STATED PROBLEM 1:
Please gather every line of the listing below that contains the string "beside", treating uppercase and lowercase as different.

DOCUMENT TEXT:
Protecting Trade Secrets in Outsourcing: Creating Enforceable Confidentiality Agreements for Foreign BPO Clients (Philippine Legal Guide)
Introduction: why trade secrets and offshore data protection matter in Philippine outsourcing
Foreign companies that outsource work to the Philippines often share non-public commercial information such as product roadmaps, customer lists, pricing rules, internal workflows, source materials, and operational metrics. When work is performed remotely, the risk of copying, forwarding, or informal disclosure increases because the information is accessed outside the client’s physical premises.
Under Philippine law, protection is not limited to “registered” intellectual property. Confidential business information and trade secrets can be protected through contract design, evidence readiness, workplace policies, and security controls aligned with recognized legal standards on trade secrets and confidentiality.
Governing Philippine laws and issuances relevant to outsourcing confidentiality
Intellectual Property Code (R.A. No. 8293) recognizes intellectual property rights broadly and includes protection of undisclosed information in line with TRIPS concepts (R.A. No. 8293, 1997).
Revised Corporation Code (R.A. No. 11232) reflects Philippine policy that corporate records are inspectable by qualified persons but remain subject to confidentiality rules under prevailing laws, expressly including the Intellectual Property Code and the Data Privacy Act (R.A. No. 11232, 2019).
Telecommuting rules require telecommuting programs to include standards on data protection, confidentiality, and security consistent with the Data Privacy Act and related issuances (Department Order No. 237-22, IRR of R.A. No. 11165, 2022).
Rules on Evidence recognize privilege for trade secrets and allow courts to impose protective measures when disclosure is ordered (A.M. No. 19-08-15-SC, 2019 Amendments to the Rules on Evidence).
What Philippine jurisprudence treats as a “trade secret” and why it matters for BPO contracts
Philippine jurisprudence treats trade secrets as privileged and generally protected from compulsory disclosure, particularly where the information has economic value and is not generally known. The Supreme Court has recognized that courts should not compel production of trade secrets absent strong justification.
In Air Philippines Corporation v. Pennswell, Inc., G.R. No. 172835, April 23, 2007, the Supreme Court treated the chemical composition/formulation of lubricants as trade secrets and held that a party cannot be compelled to disclose such information. The Court cited factors used to assess trade secrets, including how widely the information is known, measures taken to guard secrecy, the value to the business and competitors, development cost, and ease of independent acquisition.

STATED PROBLEM 2:
Carry the guide on protecting trade secrets in Philippine outsourcing forward from its final sentence.

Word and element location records
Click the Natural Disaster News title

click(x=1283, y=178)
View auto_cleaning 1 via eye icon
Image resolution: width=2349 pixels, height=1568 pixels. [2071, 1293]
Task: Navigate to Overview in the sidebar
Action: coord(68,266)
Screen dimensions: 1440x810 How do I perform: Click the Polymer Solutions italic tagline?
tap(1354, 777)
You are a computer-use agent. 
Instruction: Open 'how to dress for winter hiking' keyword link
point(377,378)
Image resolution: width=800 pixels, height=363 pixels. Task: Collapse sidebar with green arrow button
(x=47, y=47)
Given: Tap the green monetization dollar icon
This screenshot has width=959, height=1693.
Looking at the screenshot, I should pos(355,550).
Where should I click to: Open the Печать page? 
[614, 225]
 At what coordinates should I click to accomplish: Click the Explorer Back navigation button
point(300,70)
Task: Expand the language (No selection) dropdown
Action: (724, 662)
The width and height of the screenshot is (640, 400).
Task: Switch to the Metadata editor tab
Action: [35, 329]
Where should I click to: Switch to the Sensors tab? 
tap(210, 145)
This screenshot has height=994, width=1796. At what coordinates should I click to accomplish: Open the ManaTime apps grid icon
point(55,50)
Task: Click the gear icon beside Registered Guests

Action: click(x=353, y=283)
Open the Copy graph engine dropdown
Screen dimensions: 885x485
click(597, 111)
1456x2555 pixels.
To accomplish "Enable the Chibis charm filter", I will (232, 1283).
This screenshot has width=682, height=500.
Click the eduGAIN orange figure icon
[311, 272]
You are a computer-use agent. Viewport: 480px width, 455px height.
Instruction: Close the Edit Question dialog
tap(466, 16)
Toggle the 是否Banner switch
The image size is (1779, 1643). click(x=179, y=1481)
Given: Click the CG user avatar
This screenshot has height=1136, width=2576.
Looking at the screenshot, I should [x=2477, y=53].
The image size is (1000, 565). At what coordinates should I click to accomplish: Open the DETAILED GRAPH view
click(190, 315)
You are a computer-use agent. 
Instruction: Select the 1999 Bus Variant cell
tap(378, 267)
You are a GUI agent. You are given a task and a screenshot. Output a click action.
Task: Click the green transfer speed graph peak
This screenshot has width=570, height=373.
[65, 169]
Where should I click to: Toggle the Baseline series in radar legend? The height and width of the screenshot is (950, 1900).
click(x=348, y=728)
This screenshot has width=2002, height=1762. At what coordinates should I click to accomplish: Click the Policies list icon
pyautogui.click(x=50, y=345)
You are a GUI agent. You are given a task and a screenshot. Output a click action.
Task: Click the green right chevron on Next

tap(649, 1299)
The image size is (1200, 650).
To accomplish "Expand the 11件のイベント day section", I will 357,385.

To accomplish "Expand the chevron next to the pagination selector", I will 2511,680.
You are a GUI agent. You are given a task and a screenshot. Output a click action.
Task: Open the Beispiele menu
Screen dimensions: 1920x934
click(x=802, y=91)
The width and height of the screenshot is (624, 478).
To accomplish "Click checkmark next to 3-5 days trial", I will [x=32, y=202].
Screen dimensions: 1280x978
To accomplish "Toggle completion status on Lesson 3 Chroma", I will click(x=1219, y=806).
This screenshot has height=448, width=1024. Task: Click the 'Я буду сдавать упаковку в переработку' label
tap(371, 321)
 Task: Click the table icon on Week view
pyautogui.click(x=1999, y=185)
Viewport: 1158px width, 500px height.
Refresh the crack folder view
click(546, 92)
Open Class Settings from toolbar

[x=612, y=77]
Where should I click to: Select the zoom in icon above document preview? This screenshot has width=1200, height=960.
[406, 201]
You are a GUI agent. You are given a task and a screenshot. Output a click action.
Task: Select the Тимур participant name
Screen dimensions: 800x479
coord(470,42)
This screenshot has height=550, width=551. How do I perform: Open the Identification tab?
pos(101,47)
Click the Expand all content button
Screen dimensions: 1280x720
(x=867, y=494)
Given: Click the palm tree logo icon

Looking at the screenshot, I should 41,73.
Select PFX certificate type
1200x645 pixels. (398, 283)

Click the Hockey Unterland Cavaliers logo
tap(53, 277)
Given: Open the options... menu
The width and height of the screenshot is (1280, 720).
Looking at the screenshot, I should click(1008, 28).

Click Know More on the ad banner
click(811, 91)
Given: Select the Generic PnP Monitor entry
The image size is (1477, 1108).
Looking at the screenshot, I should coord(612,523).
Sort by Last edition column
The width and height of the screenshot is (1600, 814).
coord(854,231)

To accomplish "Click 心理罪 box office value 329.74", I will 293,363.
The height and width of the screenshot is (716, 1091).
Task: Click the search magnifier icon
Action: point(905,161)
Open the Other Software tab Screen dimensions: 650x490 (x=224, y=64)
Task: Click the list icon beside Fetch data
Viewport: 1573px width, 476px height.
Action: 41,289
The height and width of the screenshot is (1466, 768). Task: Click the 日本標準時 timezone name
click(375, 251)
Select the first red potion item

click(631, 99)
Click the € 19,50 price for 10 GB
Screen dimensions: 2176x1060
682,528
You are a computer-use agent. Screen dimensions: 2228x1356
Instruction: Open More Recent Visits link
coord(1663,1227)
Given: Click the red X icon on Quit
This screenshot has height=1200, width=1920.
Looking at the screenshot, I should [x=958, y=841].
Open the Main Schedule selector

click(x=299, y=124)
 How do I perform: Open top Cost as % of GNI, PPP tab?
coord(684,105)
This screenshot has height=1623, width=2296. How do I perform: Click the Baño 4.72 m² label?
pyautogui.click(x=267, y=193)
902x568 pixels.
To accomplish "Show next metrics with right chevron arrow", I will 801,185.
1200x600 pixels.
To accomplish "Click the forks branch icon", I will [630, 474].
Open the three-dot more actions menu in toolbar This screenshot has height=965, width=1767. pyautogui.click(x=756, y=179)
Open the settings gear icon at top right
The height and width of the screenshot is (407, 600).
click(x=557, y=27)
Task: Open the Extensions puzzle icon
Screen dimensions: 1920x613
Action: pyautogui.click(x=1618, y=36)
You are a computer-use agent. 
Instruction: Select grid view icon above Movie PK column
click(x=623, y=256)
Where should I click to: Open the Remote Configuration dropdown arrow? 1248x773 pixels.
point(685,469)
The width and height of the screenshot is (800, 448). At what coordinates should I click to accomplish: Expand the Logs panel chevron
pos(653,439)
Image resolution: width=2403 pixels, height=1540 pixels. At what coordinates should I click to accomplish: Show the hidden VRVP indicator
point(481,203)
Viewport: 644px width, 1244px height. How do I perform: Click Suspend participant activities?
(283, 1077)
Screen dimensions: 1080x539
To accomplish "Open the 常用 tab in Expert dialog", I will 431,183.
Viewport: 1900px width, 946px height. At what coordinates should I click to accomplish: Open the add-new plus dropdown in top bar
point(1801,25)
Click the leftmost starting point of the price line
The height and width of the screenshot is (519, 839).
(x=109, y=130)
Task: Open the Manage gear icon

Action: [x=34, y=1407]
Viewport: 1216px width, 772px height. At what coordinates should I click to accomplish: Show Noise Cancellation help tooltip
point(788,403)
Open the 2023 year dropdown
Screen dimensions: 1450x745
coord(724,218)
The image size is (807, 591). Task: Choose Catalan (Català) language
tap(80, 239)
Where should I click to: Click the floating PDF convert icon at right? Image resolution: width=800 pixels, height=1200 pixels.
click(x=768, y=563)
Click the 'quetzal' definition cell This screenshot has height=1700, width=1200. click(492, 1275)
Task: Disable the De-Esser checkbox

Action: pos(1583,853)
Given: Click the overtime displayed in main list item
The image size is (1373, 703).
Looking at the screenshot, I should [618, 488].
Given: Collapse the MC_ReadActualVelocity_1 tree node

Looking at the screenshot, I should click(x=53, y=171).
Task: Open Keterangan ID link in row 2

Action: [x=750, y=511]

RESULT 1:
Task: Click the gear icon beside Registered Guests
Task: Click the list icon beside Fetch data

RESULT 2:
This is useful in outsourcing because it supports two themes you can build into agreements: (1) the information is economically valuable and non-public, and (2) the client and vendor took affirmative secrecy measures (contractual and technical), which strengthens enforceability and evidence.
Confidentiality policies must be specific: lessons from labor jurisprudence
Confidentiality clauses and company rules cannot be drafted so broadly that they become vague catch-all prohibitions. Overbreadth can weaken enforcement, especially in employment disputes where dismissal or discipline is imposed.
In Yonzon v. Coca-Cola Bottlers Philippines, Inc., G.R. No. 226244, July 7, 2021, the Supreme Court ruled that internal rules defining confidential information in an overly broad way were unfair and unreasonable because of vagueness; the employer could not simply label almost anything as confidential to justify sanctions. While the case arose in an employee discipline context, the drafting lesson applies to outsourcing: define what is confidential, why it is confidential, and what uses are allowed.
Using non-compete / non-involvement clauses for higher-risk roles
For certain roles (e.g., senior team leads, quality managers, solutions architects, workforce planners, analysts exposed to pricing models and playbooks), limited post-employment restrictions may be considered.
In Tiu v. Platinum Plans Phil., Inc., G.R. No. 163512, February 28, 2007, the Supreme Court held that a non-involvement / non-compete clause is not automatically void as restraint of trade if it is reasonable as to time, trade, and place, and not greater than necessary to protect the employer’s legitimate interests, especially where the employee had access to confidential strategies.
For BPO arrangements, the more defensible approach is to reserve non-compete obligations for a narrow set of employees with proven exposure to trade secrets, and to draft the restriction with clear limits (duration, scope of competing work, geography if relevant).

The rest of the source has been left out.